На остановке автобуса отец, как взрослому мужчине, пожал Димке руку:
— Ты с матерью поосторожней говори. Про машинку… тоже, пожалуй, не надо пока… Сердечный привет Елене Трофимовне!
Бабушка словно дожидалась этого привета. Встретила Димку с таким лицом, что он подумал: «Нет, все равно не выпытаешь! И тебе не скажу про машинку».
И не сказал, хотя бабушка про все подробно расспрашивала и сильно удивилась, что ее недавний зять ничего не подарил сыну.
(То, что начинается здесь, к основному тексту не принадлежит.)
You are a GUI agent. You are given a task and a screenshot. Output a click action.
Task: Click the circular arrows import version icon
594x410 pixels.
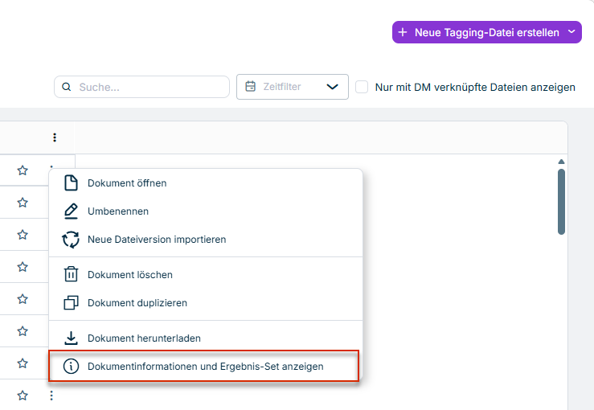coord(71,240)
— Мороженым угостил, в кино были — хватит. Чего еще? — Димка пожал плечами.
А про то, что отец разводит аквариумных рыбок, сказал. Чего таить — дело интересное. И нужное. Не раз бывал в зоомагазине — сколько любителей толпится! Все хотят хороших рыбок заиметь.
Елена Трофимовна занятие Федора Николаевича тоже одобрила:
— Я ведь говорила — он поворотливый. Такие на дороге не валяются. Пусть-ка Надежда еще раз подумает…
Потом Елена Трофимовна взяла хозяйственную сумку и звякнула ключами:
— Все ждала, когда вернешься. За хлебом схожу да посмотрю в молочном.
Димка обрадовался, что остался один. Скорей машинку на стол и принялся всякие головоломные задачки задавать. Справляется! И секунды не думает. Хорошую вещь отец подарил! А если еще часы… Но… можно ли принимать такой дорогой подарок? Если мама узнает… Что скажет? Она-то золотые часы не захотела от него брать.